Please filter the entries and return only the lines that include "computer".

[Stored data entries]
((

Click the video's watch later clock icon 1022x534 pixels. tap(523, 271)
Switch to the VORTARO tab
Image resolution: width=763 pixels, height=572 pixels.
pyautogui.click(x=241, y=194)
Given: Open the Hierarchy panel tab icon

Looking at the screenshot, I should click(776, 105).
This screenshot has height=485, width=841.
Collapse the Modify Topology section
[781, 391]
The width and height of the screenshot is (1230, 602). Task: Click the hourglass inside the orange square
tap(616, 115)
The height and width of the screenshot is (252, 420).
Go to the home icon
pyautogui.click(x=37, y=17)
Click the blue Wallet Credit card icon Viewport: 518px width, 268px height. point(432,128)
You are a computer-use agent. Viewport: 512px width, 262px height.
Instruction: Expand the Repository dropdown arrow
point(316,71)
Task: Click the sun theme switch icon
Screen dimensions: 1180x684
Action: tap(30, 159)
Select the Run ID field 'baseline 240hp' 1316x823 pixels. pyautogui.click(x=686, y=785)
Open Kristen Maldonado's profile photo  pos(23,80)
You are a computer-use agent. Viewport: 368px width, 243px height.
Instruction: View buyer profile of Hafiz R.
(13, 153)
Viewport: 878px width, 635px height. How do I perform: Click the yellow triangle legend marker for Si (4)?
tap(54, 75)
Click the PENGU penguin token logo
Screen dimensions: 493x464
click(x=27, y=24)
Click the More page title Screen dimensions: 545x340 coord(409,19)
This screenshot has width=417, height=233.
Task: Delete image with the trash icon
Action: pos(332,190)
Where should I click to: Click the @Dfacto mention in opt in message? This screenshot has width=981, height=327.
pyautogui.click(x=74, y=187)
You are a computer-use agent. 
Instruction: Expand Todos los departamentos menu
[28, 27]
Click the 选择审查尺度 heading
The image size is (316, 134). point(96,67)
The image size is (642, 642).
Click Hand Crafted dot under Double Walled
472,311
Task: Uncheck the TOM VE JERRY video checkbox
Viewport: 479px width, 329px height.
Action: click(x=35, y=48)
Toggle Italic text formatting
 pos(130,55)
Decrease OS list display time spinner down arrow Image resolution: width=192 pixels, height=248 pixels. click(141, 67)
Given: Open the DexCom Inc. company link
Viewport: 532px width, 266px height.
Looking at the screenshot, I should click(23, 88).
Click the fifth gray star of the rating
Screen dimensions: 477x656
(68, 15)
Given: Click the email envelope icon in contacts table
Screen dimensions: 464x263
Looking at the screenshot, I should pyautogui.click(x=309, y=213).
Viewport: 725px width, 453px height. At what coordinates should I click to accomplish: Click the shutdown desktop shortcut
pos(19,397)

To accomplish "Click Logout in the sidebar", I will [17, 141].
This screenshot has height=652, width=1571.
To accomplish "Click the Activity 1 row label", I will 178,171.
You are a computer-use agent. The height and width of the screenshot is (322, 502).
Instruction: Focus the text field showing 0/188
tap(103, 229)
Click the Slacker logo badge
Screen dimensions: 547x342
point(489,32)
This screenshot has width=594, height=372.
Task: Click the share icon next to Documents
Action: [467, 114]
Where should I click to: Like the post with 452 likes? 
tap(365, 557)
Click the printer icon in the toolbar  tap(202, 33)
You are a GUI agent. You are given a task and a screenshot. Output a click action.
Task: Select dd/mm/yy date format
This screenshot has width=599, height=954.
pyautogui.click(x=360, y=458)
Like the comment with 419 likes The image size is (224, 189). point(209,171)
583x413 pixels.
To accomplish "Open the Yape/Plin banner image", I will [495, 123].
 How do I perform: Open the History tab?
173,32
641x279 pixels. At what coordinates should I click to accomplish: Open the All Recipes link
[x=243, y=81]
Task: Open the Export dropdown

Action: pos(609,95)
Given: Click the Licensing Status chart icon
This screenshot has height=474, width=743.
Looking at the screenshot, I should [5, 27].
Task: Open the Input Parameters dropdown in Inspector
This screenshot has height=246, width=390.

))

## Exercise output
You are a computer-use agent. Viewport: 512px width, 262px height.
You are a computer-use agent. Viewport: 368px width, 243px height.
You are a computer-use agent. 
You are a computer-use agent. The height and width of the screenshot is (322, 502).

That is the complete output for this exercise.